**Page extract**
= = = =
Fashion and Comic Books… Is This The End?

Many comic book readers often lament the lack of mainstream acceptance of comic books. They want comics to be received among general society as film or television is, and the fans to not be shunted off into a corner along with Trekkies and D&D players. And while I don’t think comics and its fans are ghettoized quite as much as some do, it’s hard to deny that there is a hierarchy of media acceptance and comics are not near the top.

Certainly things have changed much in the last 8 years as blockbuster superhero movies have changed the landscape of what is acceptable by general society as cool. Strides have definitely been made, and on a pure anecdotal level I have encountered nothing but positive reactions from all but the most vapid of creatures when they have found out about what it is I do.

The question I am pondering tonight is, is there such a thing as too much acceptance?

To wit, right at this very moment, and until September 1, there is an exhibition running at The Metropolitan Museum of Art here in New York City entitled Superheroes: Fashion and Fantasy. In the invitation to become a member of the museum that I received, the exhibition is described thusly:

This exhibition will explore the symbolic and metaphorical associations between fashion and the superhero. Featuring movie costumes, avant-garde haute couture, and high-performance sportswear, it will reveal how the superhero serves as the ultimate metaphor for fashion and its ability to empower and transform the human body. Objects will be organized thematically around particular superheroes, whose movie costumes and superpowers will be catalysts for the discussion of key concepts of superhero-ism and their expression in fashion.

Now, on the surface that’s fine. On the surface I have no problem with this exhibition. I have no problem with fashion; I like fashion. I like being, on the rare occasion, fashionable. After college I worked at a New York City cable station that did a lot of fashion industry coverage and it was a lot of fun.

Check out this coverage that NBC’s Today Show did of the exhibit and the high society party for the opening. I just get a weird feeling from all of this. It almost feels like high society is slumming; kind of like they are doing all of this with a wink that says look how ridiculous this all is. Clearly they are capitalizing on the current popularity of superhero movies to get people to come to the museum, and that’s fine, I have no problem with that, but I can’t help but shake this feeling that there is some sort of joke going on and it’s on comics.

If it’s not all a joke then perhaps this is the point in time that people will look back on and say this is the moment that fashion killed the superhero. When Anna Wintour throws an ultra-A list party celebrating superhero costumes, it might just be that superheroes are effectively over. It might just be that the mainstream acceptance of comic books that so many crave will be the very thing that kills it. Am I being overly dramatic? Possibly. Probably. I just think that once the medium that you love becomes a flight of fancy for the rich and powerful a certain amount of marginalization comes into play.

All of this is not to say that I don’t find the exhibit interesting, I do. I will definitely go check it out before it closes and I’m sure there will be some interesting creations on display. I just feel like I will be eying the people around me, wondering about their motivations.

Can superheroes be taken seriously if their symbols are on display on the catwalk? Or do I have it completely backwards, and is this the ultimate form of being accepted by popular culture? Does the Superman dress mean that fashionistas have given the four color heroes their seal of approval? Or will this all be forgotten once September 2nd comes around and the exhibition ends?
= = = =
**Supplied material**
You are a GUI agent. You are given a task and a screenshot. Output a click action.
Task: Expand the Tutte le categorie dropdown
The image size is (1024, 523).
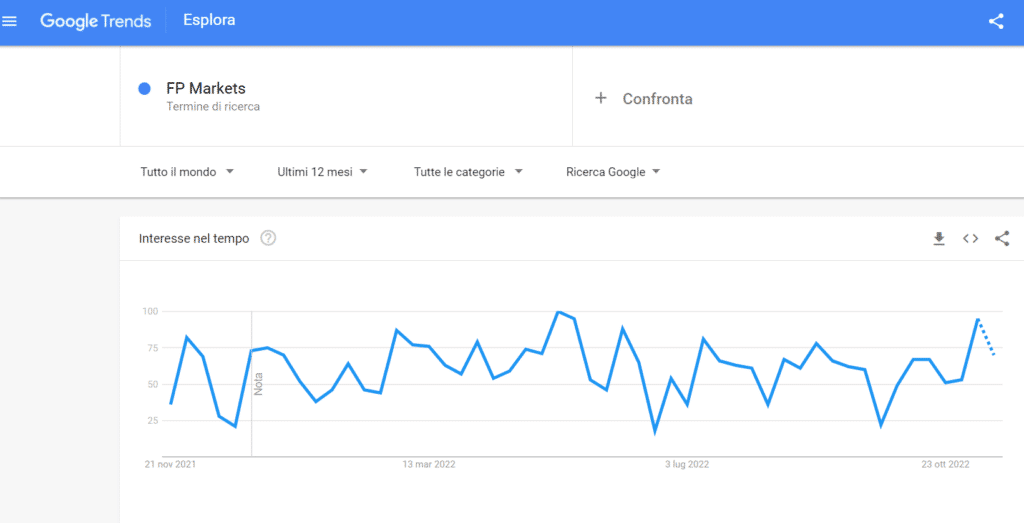tap(468, 172)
= = = =
**Exercise requirements**
1/ Answer these questions about the essay on fashion and comic books:
(a) Until what date does the exhibition run?
(b) Where did the writer work after college?
(c) Which television show covered the exhibit and its opening party?
2/ Pick up the essay on fashion and comic books after its final sentence and carry it forward.

**Outputs in order**
1/
(a) September 1.
(b) At a New York City cable station that did a lot of fashion industry coverage.
(c) NBC's Today Show.

2/
You know what? I probably just need to sit back, relax, and enjoy this. I probably just need to go to the exhibition and not worry about if the other people who are there with me (or even those behind the show) think that comic books and superheroes are stupid. Nathan Crowley is the creative consultant on the show and he is the production designer on Batman Begins and The Dark Knight, and he probably doesn’t think this is all stupid.

As I have written this piece I have been trying to sort out my feelings on this exhibition and I think that my wariness has more to do with the high society parties and the glitterati proclaiming their love of Wonder Woman and Catwoman. It all comes off as very… I don’t want to say phony, because it’s such a loaded word, but it comes off to me as opportunistic slumming. It seems like comic book superheroes are hot right now and people are using them to express a pop cultural credibility that they would otherwise lack.  There is no understanding of the importance of superheroes as modern day myths and their impact on our culture.  And that’s not to say that people who read comic book or like superheroes need to fully understand everything about them to pass muster with me, I just kind of feel like the long suffering fan of a sports team watching all the bandwagon fans, clad in pink versions of the team’s jersey, pouring into the stadium once that team starts winning.

Wow, this has been therapeutic. I feel much less venom now than I did when I first saw the reports on this exhibition and the associated parties! Didn’t expect that to happen. In fact, I think it’s time to hit The Met and see all of this for myself. It actually looks kind of cool.


  1. You’re 100% right when you said these people are taking advantage of the popularity of recent superhero movies to get people to come to the museum. I wouldn’t take this too seriously or take any of it to heart — you’re also right about these people jumping on the bandwagon.

    You gotta look at the type of people who we are talking about — "fashionistas", I think was your word. These are people who live with thier heads up thier own asses, they feel like something that 95% of the worlds population thinks is meaningless (fashion) is THE most important thing in life.

    Any group or people who can say something like: "it will reveal how the superhero serves as the ultimate metaphor for fashion" can’t be taken seriously. That’s the funniest thing I have read all day.

    Good luck to them though … if it brings some more people to comic books — cool. 

  2. This was a fantastic article. Really got me thinking, and after watching those links I think I’ve arrived at the same conclusion. Half of me thinks this is great and anything that promotes comics to the mainstream is a good thing, the other half wonders if these people are sniggering behind our backs.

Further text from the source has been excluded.